Notre-Dame brûle encore
Henri Desbroussailles.
« Mais c’est en cassant l’ambiance que le sens apparaît. » Eric Chauvier
Bientôt, la cathédrale Notre-Dame de Paris sera inaugurée, cinq ans après son spectaculaire incendie, qui fit le tour du monde. Ces derniers mois, les reportages des chaînes d’info, les articles de presse, se sont succédé, donnant écho aux multiples controverses qui ont émaillé la reconstruction : la charpente, la flèche, les vitraux, le mobilier – chacune des étapes aura été l’occasion de rejouer le conflit des anciens et des modernes. L’inauguration approchant, les controverses s’estompent, on fait le décompte des ultimes finitions, on fixe les dernières visites de chantier ; tout semble prêt pour célébrer la réouverture de cette cathédrale qui, plus que toutes les autres, semble fédérer la nation.
Comme catholique, j’ai du mal à prendre part à cet enthousiasme général. Quelque chose ne va pas. Je le sais : on va me reprocher de casser l’ambiance. « Mais voyons, es-tu bien sérieux ?! Pour une fois que quelque chose de positif a lieu, l’actualité est déjà tellement déprimante ! » Mais non, je le regrette : décidément, quelque chose ne va pas. Il y a quelques jours, on a appris par voie de presse que le président Emmanuel Macron aurait aimé prononcer un discours à l’intérieur de la cathédrale, mais que l’archevêque Laurent Ulrich s’y serait opposé, plaidant (on l’imagine, avec diplomatie) en faveur d’un discours sur le parvis – option finalement retenue. Mais pourquoi donc à l’intérieur ? Quelle sorte de connivence souhaitait-il signaler par là ? Une telle prise de parole aurait été une première dans l’histoire de la Ve République. Elle aurait ajouté de l’ambiguïté à une cérémonie d’inauguration qui l’est déjà bien assez.

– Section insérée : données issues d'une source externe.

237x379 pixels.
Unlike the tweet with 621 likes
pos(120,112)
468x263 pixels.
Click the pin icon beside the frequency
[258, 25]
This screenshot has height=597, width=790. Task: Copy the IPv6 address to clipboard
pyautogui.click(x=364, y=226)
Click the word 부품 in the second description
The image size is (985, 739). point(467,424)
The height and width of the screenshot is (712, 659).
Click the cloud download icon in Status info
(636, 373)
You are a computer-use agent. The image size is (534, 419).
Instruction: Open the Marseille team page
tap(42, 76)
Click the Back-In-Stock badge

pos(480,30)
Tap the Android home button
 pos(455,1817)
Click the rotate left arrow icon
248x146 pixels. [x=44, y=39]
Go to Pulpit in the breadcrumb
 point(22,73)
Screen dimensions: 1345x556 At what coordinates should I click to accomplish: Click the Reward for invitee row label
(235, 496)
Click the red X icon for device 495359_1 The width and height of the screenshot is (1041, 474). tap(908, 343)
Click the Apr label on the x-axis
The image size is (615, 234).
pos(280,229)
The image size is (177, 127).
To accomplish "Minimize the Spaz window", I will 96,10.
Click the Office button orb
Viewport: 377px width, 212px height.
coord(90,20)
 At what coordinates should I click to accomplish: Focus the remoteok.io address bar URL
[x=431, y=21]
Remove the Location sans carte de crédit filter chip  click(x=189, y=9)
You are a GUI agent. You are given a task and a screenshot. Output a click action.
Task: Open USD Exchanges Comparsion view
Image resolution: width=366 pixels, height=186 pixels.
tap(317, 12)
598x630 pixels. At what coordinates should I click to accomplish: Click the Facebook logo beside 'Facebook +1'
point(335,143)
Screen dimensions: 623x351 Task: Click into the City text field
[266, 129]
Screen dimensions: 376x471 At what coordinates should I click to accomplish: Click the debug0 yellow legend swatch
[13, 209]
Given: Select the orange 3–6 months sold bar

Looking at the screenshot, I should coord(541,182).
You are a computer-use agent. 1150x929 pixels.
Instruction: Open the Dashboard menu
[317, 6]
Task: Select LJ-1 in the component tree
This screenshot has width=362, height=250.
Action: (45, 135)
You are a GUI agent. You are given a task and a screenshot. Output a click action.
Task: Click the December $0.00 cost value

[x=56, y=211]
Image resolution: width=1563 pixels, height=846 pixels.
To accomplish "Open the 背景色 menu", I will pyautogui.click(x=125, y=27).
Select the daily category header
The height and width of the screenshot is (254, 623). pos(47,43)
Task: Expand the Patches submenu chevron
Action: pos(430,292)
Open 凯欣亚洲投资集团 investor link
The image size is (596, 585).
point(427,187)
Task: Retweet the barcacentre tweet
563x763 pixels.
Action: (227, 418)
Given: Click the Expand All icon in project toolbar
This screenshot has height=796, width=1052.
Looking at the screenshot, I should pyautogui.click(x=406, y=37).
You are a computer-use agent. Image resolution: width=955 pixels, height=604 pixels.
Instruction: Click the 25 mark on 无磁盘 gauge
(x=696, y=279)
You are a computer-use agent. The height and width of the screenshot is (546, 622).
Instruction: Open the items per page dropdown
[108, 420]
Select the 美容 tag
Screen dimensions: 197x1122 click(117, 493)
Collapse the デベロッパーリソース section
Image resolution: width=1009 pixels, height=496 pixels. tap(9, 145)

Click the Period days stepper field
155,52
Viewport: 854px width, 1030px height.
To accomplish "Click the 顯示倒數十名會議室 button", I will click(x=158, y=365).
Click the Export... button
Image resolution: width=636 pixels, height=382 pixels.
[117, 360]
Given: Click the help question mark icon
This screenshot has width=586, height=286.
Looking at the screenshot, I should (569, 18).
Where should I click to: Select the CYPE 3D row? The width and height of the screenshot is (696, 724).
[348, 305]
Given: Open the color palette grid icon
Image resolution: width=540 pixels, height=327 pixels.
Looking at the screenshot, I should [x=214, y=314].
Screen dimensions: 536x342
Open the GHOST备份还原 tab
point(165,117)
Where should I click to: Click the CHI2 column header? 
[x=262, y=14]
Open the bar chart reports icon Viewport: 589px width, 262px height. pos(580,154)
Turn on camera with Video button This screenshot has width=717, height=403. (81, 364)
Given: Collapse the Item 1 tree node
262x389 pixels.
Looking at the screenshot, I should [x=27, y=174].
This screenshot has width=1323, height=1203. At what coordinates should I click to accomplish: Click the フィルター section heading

Dans l’ensemble, les éditorialistes et/ou journalistes catholiques ne se sont pas risqués à expliquer pourquoi le pape François avait décliné l’invitation. On a dit et redit qu’il ne s’intéressait guère au catholicisme du Vieux continent, trop vieillissant, trop préoccupé à gérer son déclin, trop sur la défensive ; ou encore qu’il préférait visiter les périphéries plutôt que les lieux de pouvoir. Toujours est-il qu’il ne vient pas. Risquons-nous à une hypothèse ; le pape François ne se dit-il pas tout simplement que cette réinauguration aux accents triomphalistes embarque l’Église de France sur ce qui pourrait bien s’avérer être une fausse route ? Ou, à tout le moins, qu’elle est le signe de son manque d’imagination pastorale ?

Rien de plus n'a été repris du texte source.